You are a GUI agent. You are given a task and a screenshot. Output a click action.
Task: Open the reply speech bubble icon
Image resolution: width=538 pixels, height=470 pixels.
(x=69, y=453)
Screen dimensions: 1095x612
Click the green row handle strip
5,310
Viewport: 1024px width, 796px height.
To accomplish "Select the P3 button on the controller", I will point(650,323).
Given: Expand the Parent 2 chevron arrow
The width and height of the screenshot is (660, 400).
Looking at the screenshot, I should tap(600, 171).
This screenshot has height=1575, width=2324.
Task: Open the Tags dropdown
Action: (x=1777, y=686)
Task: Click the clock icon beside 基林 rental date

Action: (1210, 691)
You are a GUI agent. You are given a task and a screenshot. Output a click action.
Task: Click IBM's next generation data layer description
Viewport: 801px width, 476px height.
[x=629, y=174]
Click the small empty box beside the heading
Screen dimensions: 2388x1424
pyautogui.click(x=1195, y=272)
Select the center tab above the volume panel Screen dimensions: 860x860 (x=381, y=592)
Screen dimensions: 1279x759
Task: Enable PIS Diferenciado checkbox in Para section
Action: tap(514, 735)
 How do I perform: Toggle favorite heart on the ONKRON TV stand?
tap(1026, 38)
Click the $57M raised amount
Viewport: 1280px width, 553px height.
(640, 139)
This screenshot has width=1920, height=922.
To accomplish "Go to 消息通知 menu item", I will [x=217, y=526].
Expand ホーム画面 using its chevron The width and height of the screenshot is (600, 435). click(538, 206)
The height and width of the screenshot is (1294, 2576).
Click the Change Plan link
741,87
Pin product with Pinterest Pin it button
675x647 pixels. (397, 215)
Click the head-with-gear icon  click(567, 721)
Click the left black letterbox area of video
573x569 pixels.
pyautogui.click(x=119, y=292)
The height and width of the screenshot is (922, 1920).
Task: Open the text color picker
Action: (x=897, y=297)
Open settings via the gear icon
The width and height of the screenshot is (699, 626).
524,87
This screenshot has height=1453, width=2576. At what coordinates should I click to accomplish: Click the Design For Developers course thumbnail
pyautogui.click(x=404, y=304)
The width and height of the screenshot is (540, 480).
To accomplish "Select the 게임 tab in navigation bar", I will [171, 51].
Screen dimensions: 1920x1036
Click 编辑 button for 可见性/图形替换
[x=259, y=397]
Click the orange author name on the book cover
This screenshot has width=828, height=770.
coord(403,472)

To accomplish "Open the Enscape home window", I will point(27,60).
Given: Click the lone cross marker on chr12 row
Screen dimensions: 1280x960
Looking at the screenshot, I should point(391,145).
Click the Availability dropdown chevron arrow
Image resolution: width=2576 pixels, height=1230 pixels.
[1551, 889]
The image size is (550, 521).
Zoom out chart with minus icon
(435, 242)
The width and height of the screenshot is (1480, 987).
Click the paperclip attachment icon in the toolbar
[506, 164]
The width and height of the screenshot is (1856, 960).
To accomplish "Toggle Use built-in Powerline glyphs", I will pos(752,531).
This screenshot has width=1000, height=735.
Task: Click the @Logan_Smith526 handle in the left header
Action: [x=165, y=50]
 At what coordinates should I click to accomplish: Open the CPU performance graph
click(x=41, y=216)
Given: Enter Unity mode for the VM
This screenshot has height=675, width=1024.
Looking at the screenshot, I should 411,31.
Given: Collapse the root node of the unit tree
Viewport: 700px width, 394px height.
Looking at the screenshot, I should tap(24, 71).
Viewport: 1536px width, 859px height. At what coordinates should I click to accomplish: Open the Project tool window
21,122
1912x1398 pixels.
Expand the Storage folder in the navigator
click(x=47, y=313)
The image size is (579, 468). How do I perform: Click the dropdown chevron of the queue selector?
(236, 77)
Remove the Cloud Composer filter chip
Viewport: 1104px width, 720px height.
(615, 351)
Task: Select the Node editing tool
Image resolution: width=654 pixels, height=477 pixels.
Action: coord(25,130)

########

Reproduce every one of the records above verbatim.

• **Correct answer**:
You are a GUI agent. You are given a task and a screenshot. Output a click action.
Task: Open the reply speech bubble icon
Image resolution: width=538 pixels, height=470 pixels.
(x=69, y=453)
Screen dimensions: 1095x612
Click the green row handle strip
5,310
Viewport: 1024px width, 796px height.
To accomplish "Select the P3 button on the controller", I will point(650,323).
Given: Expand the Parent 2 chevron arrow
The width and height of the screenshot is (660, 400).
Looking at the screenshot, I should tap(600, 171).
This screenshot has height=1575, width=2324.
Task: Open the Tags dropdown
Action: (x=1777, y=686)
Task: Click the clock icon beside 基林 rental date

Action: (1210, 691)
You are a GUI agent. You are given a task and a screenshot. Output a click action.
Task: Click IBM's next generation data layer description
Viewport: 801px width, 476px height.
[x=629, y=174]
Click the small empty box beside the heading
Screen dimensions: 2388x1424
pyautogui.click(x=1195, y=272)
Select the center tab above the volume panel Screen dimensions: 860x860 (x=381, y=592)
Screen dimensions: 1279x759
Task: Enable PIS Diferenciado checkbox in Para section
Action: tap(514, 735)
 How do I perform: Toggle favorite heart on the ONKRON TV stand?
tap(1026, 38)
Click the $57M raised amount
Viewport: 1280px width, 553px height.
(640, 139)
This screenshot has width=1920, height=922.
To accomplish "Go to 消息通知 menu item", I will [x=217, y=526].
Expand ホーム画面 using its chevron The width and height of the screenshot is (600, 435). click(538, 206)
The height and width of the screenshot is (1294, 2576).
Click the Change Plan link
741,87
Pin product with Pinterest Pin it button
675x647 pixels. (397, 215)
Click the head-with-gear icon  click(567, 721)
Click the left black letterbox area of video
573x569 pixels.
pyautogui.click(x=119, y=292)
The height and width of the screenshot is (922, 1920).
Task: Open the text color picker
Action: (x=897, y=297)
Open settings via the gear icon
The width and height of the screenshot is (699, 626).
524,87
This screenshot has height=1453, width=2576. At what coordinates should I click to accomplish: Click the Design For Developers course thumbnail
pyautogui.click(x=404, y=304)
The width and height of the screenshot is (540, 480).
To accomplish "Select the 게임 tab in navigation bar", I will [171, 51].
Screen dimensions: 1920x1036
Click 编辑 button for 可见性/图形替换
[x=259, y=397]
Click the orange author name on the book cover
This screenshot has width=828, height=770.
coord(403,472)

To accomplish "Open the Enscape home window", I will point(27,60).
Given: Click the lone cross marker on chr12 row
Screen dimensions: 1280x960
Looking at the screenshot, I should point(391,145).
Click the Availability dropdown chevron arrow
Image resolution: width=2576 pixels, height=1230 pixels.
[1551, 889]
The image size is (550, 521).
Zoom out chart with minus icon
(435, 242)
The width and height of the screenshot is (1480, 987).
Click the paperclip attachment icon in the toolbar
[506, 164]
The width and height of the screenshot is (1856, 960).
To accomplish "Toggle Use built-in Powerline glyphs", I will pos(752,531).
This screenshot has width=1000, height=735.
Task: Click the @Logan_Smith526 handle in the left header
Action: [x=165, y=50]
 At what coordinates should I click to accomplish: Open the CPU performance graph
click(x=41, y=216)
Given: Enter Unity mode for the VM
This screenshot has height=675, width=1024.
Looking at the screenshot, I should 411,31.
Given: Collapse the root node of the unit tree
Viewport: 700px width, 394px height.
Looking at the screenshot, I should tap(24, 71).
Viewport: 1536px width, 859px height. At what coordinates should I click to accomplish: Open the Project tool window
21,122
1912x1398 pixels.
Expand the Storage folder in the navigator
click(x=47, y=313)
The image size is (579, 468). How do I perform: Click the dropdown chevron of the queue selector?
(236, 77)
Remove the Cloud Composer filter chip
Viewport: 1104px width, 720px height.
(615, 351)
Task: Select the Node editing tool
Image resolution: width=654 pixels, height=477 pixels.
Action: coord(25,130)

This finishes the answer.